In "Israel Academic Boycott threatens Academic Freedom," John Furedy takes issue with Israel academic boycott protesters who try to reverse boycotts based on Israel's presumed lack of innocence. That is not the point, he writes. The boycotts threaten everyone's academic freedom. Anyone should have the right to speak up as they wish on any topic.
That is his opinion, but do we really want to leave ourselves defenseless against professors who teach linkage between race and intelligence based on bad data, against Holocaust deniers and other miscreants? How about even less acceptable doctrines? Does a university have the right to fire a professor who teaches the flat earth theory? Does a theology journal have the right to reject an article that insists that Molokh is the real god, and human sacrifice is the only good form of worship?
You be the judge.
Ami Isseroff
Israel Academic Boycott threatens Academic Freedom
Radically principled vs. compromisingly political reactions
to the academic anti-Israeli boycott: "Welcome to the fight".

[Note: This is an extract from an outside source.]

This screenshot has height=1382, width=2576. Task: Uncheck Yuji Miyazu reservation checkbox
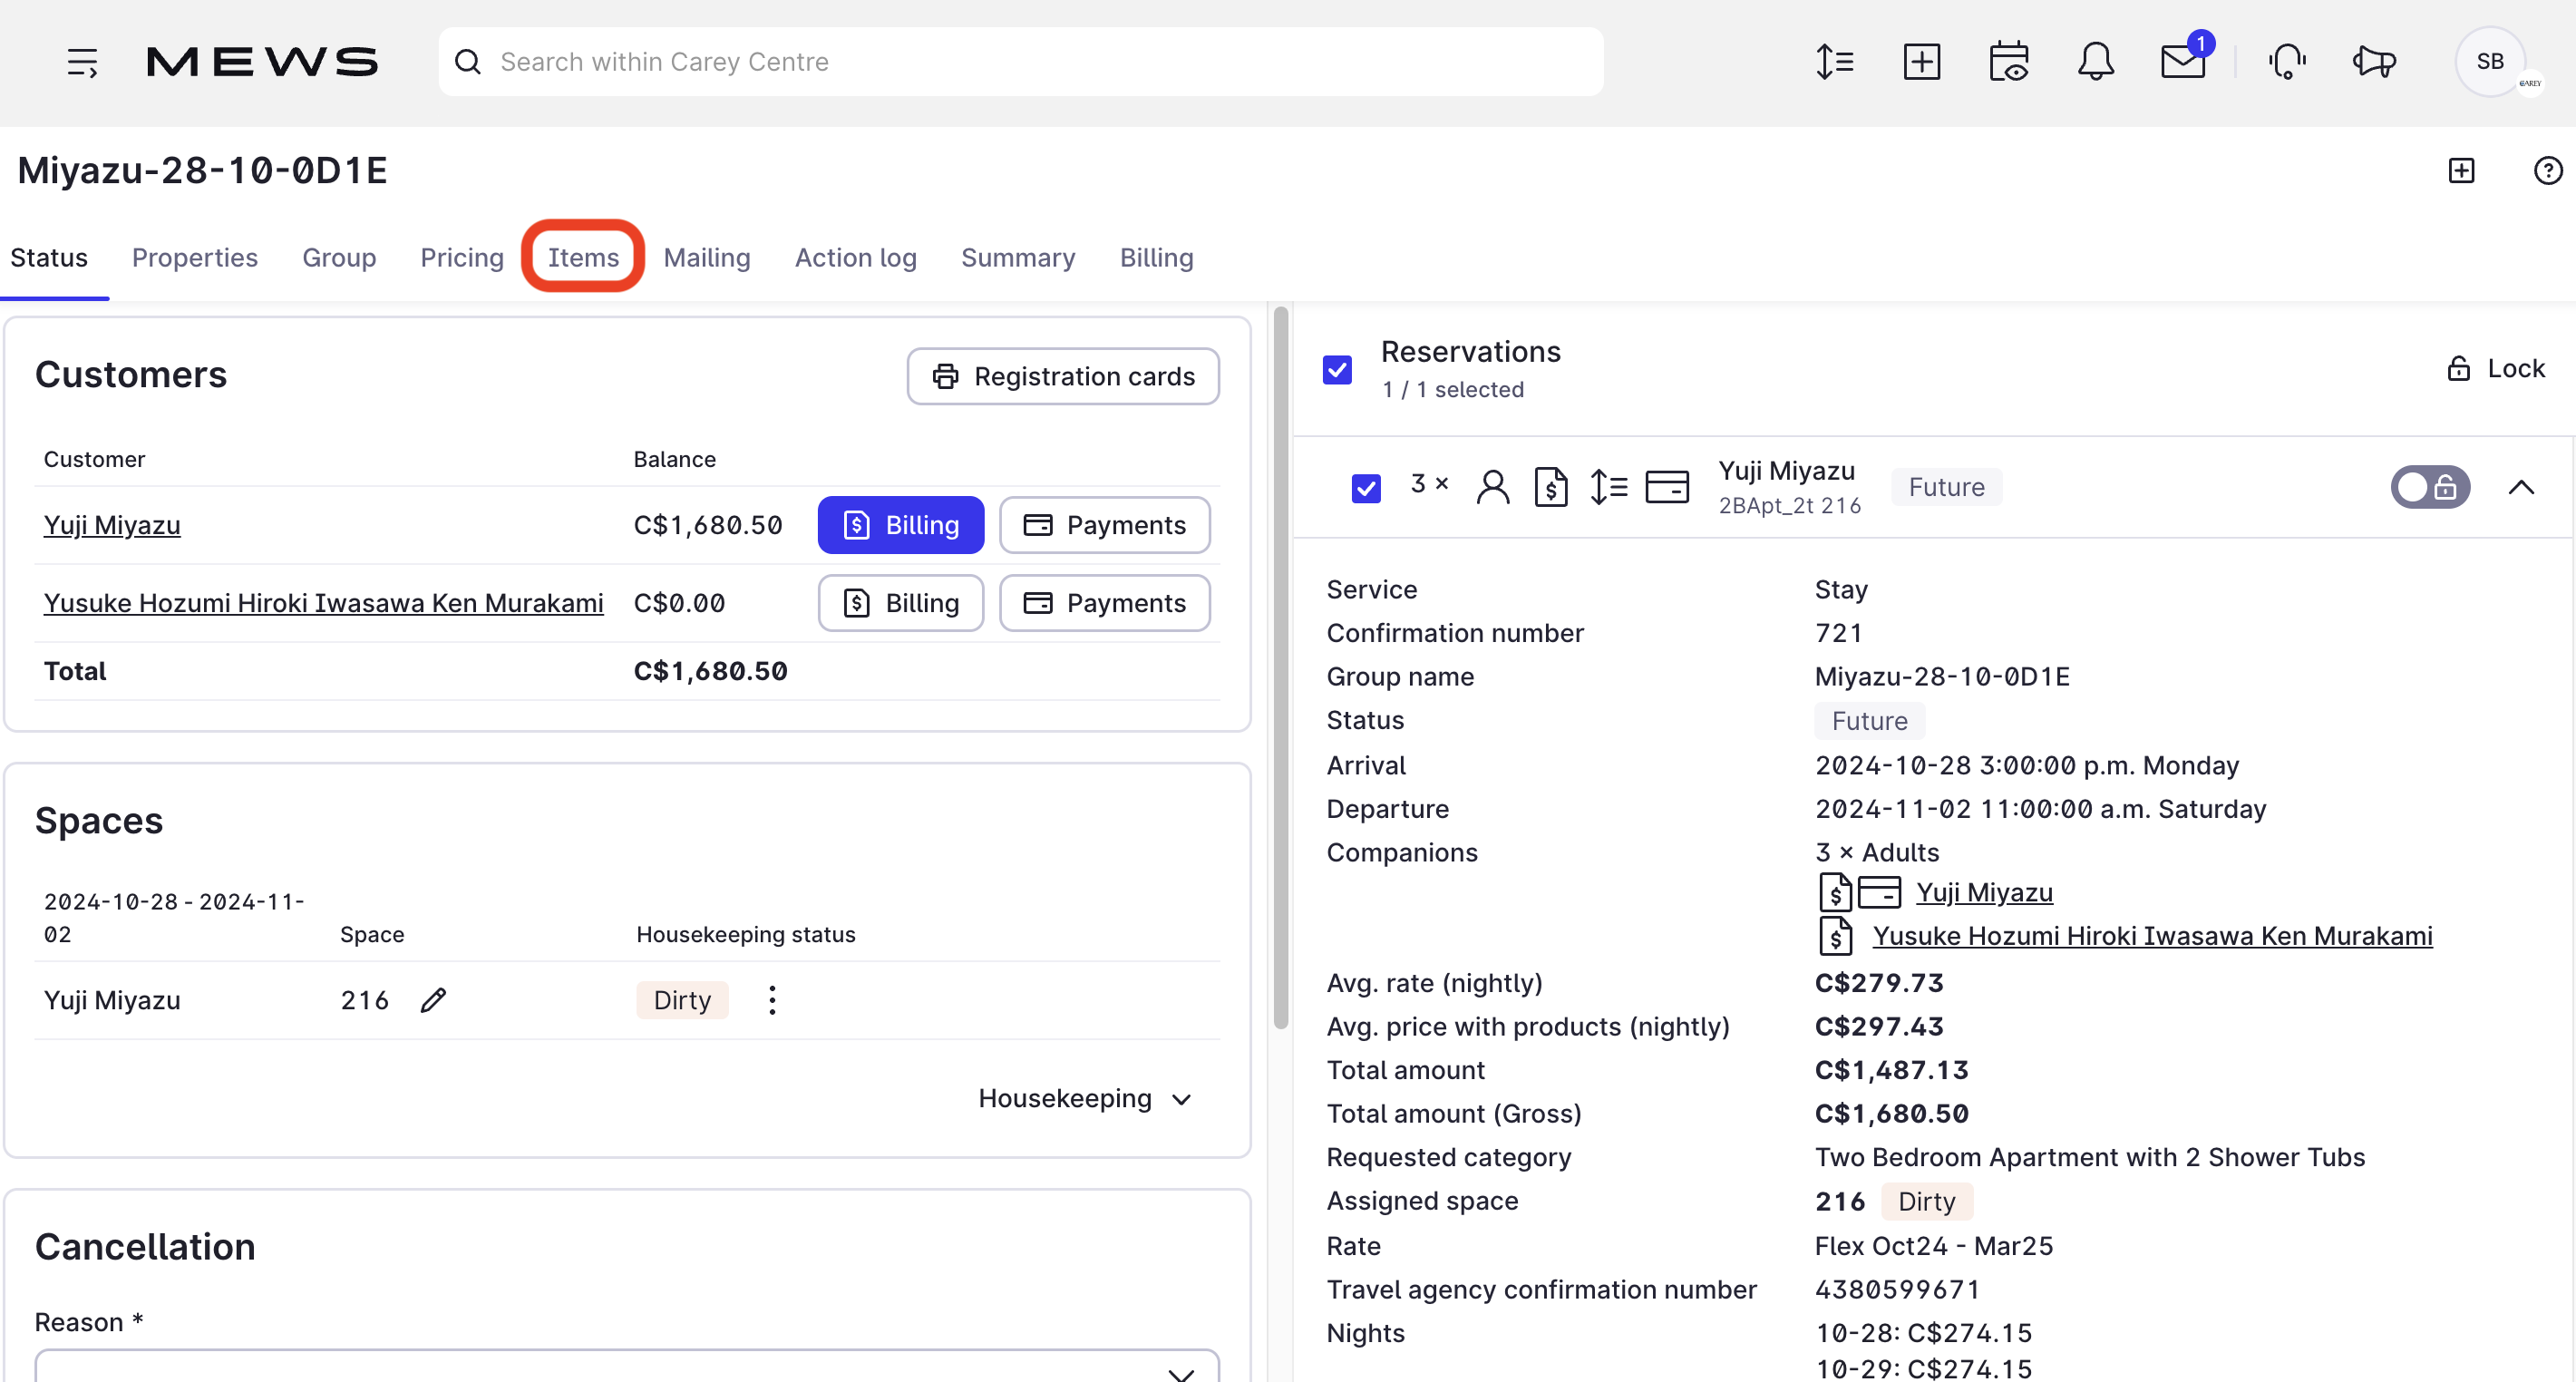pyautogui.click(x=1366, y=488)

At end of the classic film, "Casablanca", when Rick finally decides to abandon his neutrality with regard to the Nazi and Vichy regimes, the resistance fighter Victor Laszlo says, "Welcome to the fight." Victor's words seem apt as the academic anti-Israeli boycott, that abuse of academic freedom, continues. Anti-Semitism and other dark impulses may likely motivate the boycott. Whatever the motives for the boycott may be, however, the boycott threatens the central mission of any genuine university. That mission is the search for truth through the conflict of ideas. For academics, then, a phrase from the theme song of Casablanca is also relevant: "The fundamental things apply."

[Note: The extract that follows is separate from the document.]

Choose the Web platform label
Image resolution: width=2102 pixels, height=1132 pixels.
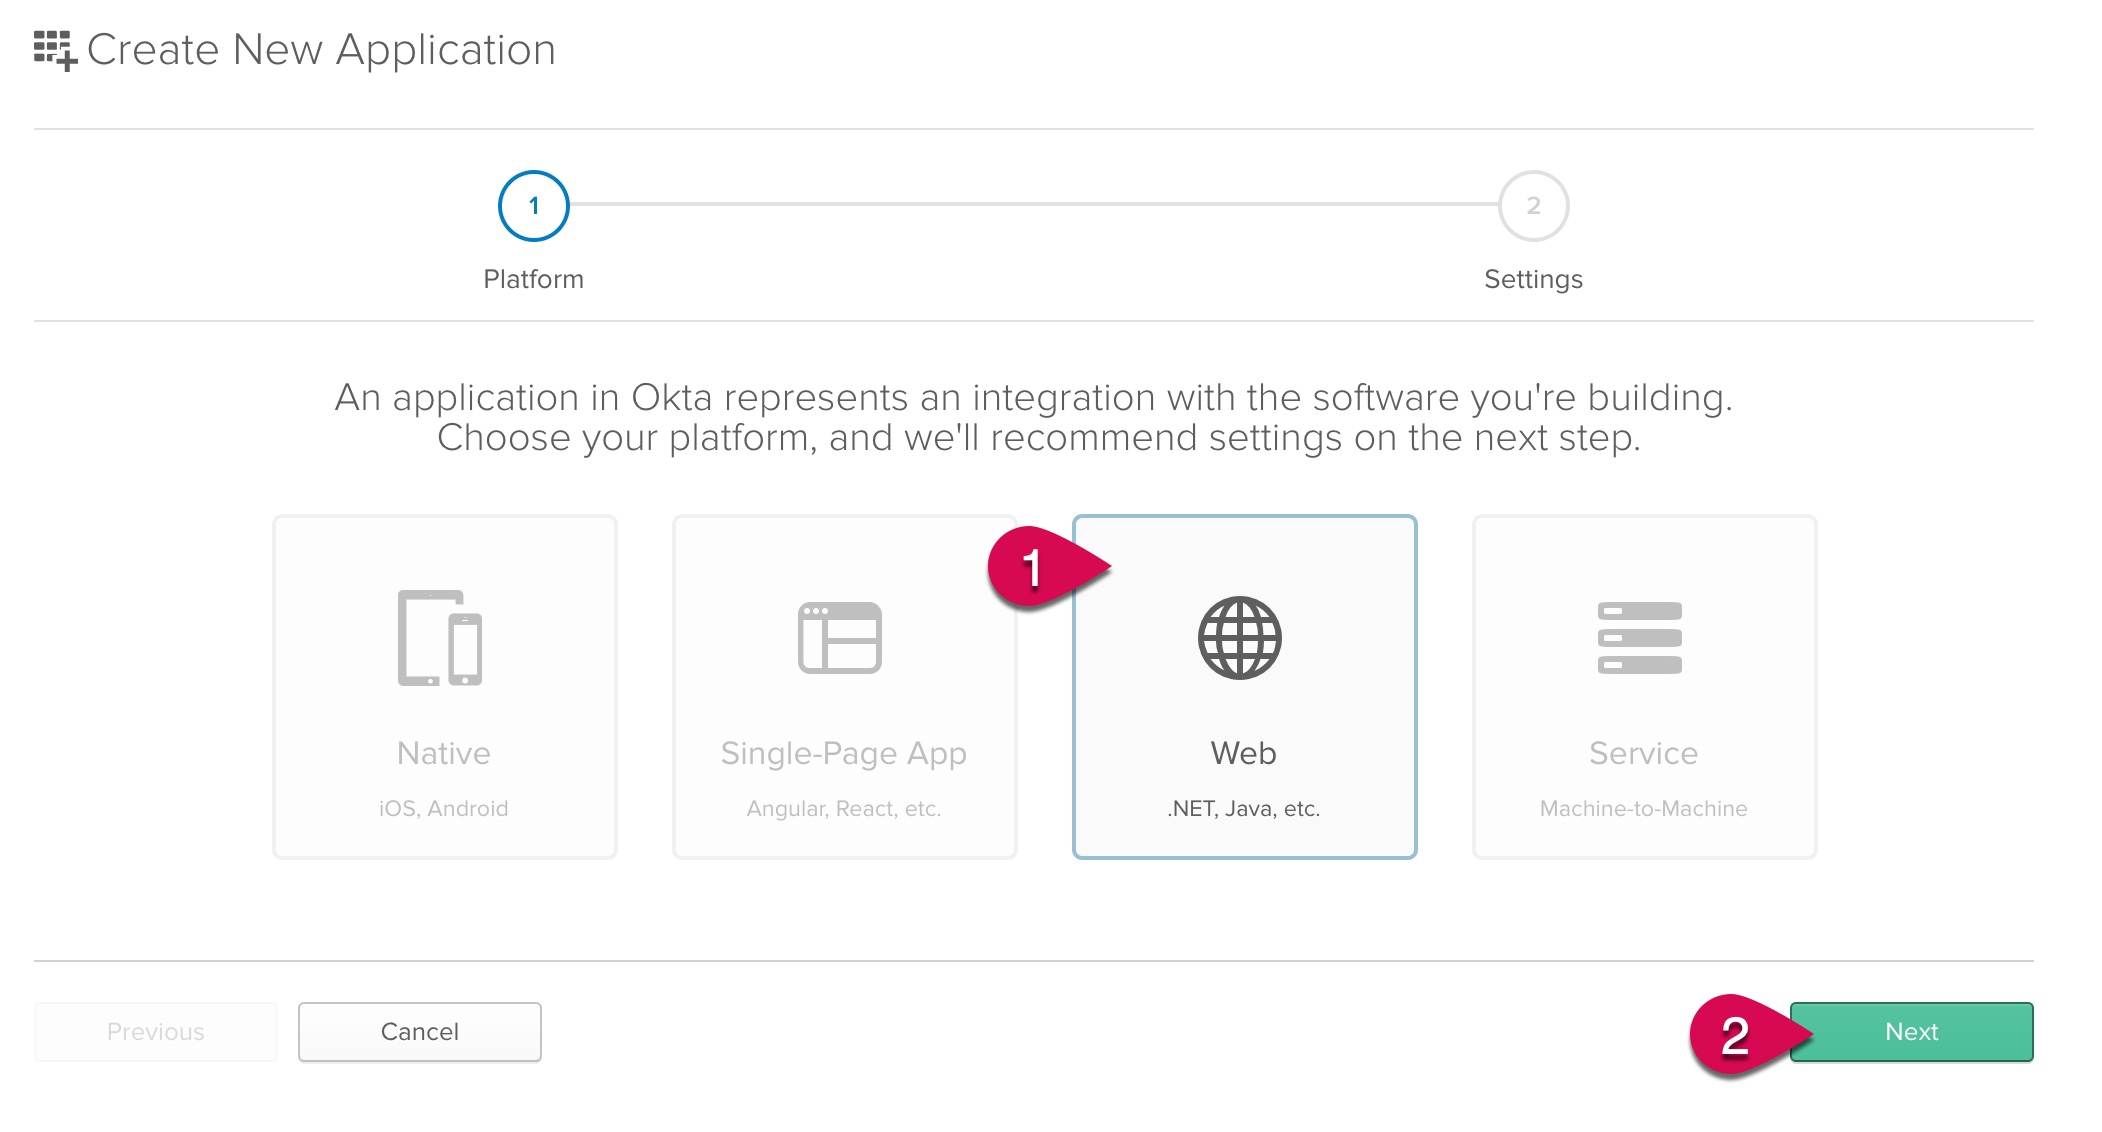coord(1244,753)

Opposition to the boycott, indeed, is incumbent on all who value a free society, in which freedom of speech is a central tenet. This tenet was recently formulated by Nathan Sharansky, who distinguished between free and "fear" or totalitarian societies. He noted that in a free society, even the most outrageous opinions can be publicly stated without fear of criminal punishment.
For those who believe in a free society, then, academic freedom on campus and freedom of speech off campus should be closely related. In particular, non- academics should not make the mistake of treating academic freedom as merely an "ivory tower" issue. Another mistake is to minimize the boycott on the grounds that it merely places Israeli professors in a sort of academic Coventry. The essence of academic freedom is, as I have argued, the right of all members of the academic community (students and faculty) to be evaluated solely on their academic performance, and not at all on their politics, religion, or citizenship. The boycott denies this right, and is therefore properly labeled an abuse of academic freedom. Those who are not direct victims of this abuse (in this instance those who do not hold Israeli citizenship or are not Jews) should not treat the boycott with indifference, or worse still, join, even in a partial way, those who threaten academic freedom. Like justice, freedom is indivisible.